除了减少IRI,MSC 在肾移植中的另一个重要作用是调节受者免疫系统。动物移植模型显示,MSC 可以抑制T、B 细胞的增殖、抑制树突细胞的成熟、促进调节T 细胞(regulatory T cell,Treg)的增殖来治疗急性排斥反应和诱导免疫耐受[29]。目前,临床上开展了Ⅰ/Ⅱ期试验来评估MSC 的安全性和有效性。Perico 等[30]报道了在2 例活体肾移植受者术后第7 天静脉输注自体骨髓来源MSC(bone marrow-MSC,BM-MSC)的效果,发现2 例患者的Treg 百分比逐渐增加,而CD8+T 细胞增殖减少。在后续长期随访中1 例患者停用了免疫抑制剂,且没有出现排斥反应[31],这为单次使用MSC 诱导长期免疫耐受提供了证据。一项前瞻性研究显示了MSC减少免疫抑制剂的作用,供体来源MSC 联合低剂量他克莫司的效果与标准剂量他克莫司方案类似,急性排斥发生率、移植物功能和移植物存活率没有差异[32]。此外,Reinders 等[33]报道了自体BM-MSC 治疗亚临床排斥的效果,发现大部分受者的T 细胞功能受到抑制,并且组织学上观察到小管炎症的消退。
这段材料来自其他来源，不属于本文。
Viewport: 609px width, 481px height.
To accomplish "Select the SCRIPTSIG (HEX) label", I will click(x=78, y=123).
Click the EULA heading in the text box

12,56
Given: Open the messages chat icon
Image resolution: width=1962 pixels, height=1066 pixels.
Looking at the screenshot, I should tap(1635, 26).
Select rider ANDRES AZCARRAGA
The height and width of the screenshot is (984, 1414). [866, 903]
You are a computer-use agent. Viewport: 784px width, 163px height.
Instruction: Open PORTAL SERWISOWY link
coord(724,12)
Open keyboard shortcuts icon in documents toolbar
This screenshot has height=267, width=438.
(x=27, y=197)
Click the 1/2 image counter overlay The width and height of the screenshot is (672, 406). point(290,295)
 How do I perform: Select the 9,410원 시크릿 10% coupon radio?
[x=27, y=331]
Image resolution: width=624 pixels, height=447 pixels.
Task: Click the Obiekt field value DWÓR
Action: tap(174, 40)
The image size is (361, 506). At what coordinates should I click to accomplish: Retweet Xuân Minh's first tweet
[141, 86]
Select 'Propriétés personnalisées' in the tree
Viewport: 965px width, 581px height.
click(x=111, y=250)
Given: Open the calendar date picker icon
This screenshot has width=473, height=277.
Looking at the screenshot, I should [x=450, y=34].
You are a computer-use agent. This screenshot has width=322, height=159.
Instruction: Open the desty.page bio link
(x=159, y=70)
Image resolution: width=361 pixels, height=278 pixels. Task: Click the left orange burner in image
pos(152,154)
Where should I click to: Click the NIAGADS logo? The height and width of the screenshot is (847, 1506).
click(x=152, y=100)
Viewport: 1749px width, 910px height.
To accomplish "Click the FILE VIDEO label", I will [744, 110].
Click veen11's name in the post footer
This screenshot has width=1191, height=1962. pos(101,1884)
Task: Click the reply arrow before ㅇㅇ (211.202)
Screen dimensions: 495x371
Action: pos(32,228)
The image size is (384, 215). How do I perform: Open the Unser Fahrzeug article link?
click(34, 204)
总的来说,MSC 在肾移植中的运用主要集中在减少IRI、降低急性排斥发生率以及减少免疫抑制剂用量甚至免疫耐受,而介导这些过程的机制包括,MSC 旁分泌多种可溶性因子和EV 以及细胞间直接接触互作。
3 机械灌注联合MSC
尽管MSC 在肾移植领域取得了一些令人鼓舞的结果,但是静脉输注MSC 具有一定的局限性,这限制了MSC 在临床上进一步使用。首先,静脉输注会使MSC 主要驻留在肺的毛细血管中,不向受损的肾脏迁移,有导致肺栓塞的风险[34]。其次,静脉给药会增加全身暴露的风险,引起不必要的不良反应。最后,静脉输注对MSC 数量的可控性较小,数量少容易不起作用,数量多时易造成肺栓塞。而将MP 与MSC 结合可有效避免以上问题,MP 在体外可绕开肺屏障将MSC 靶向输送到肾脏,以及更加自由地控制灌注系统中MSC 的数量,实现局部给药优化治疗效果。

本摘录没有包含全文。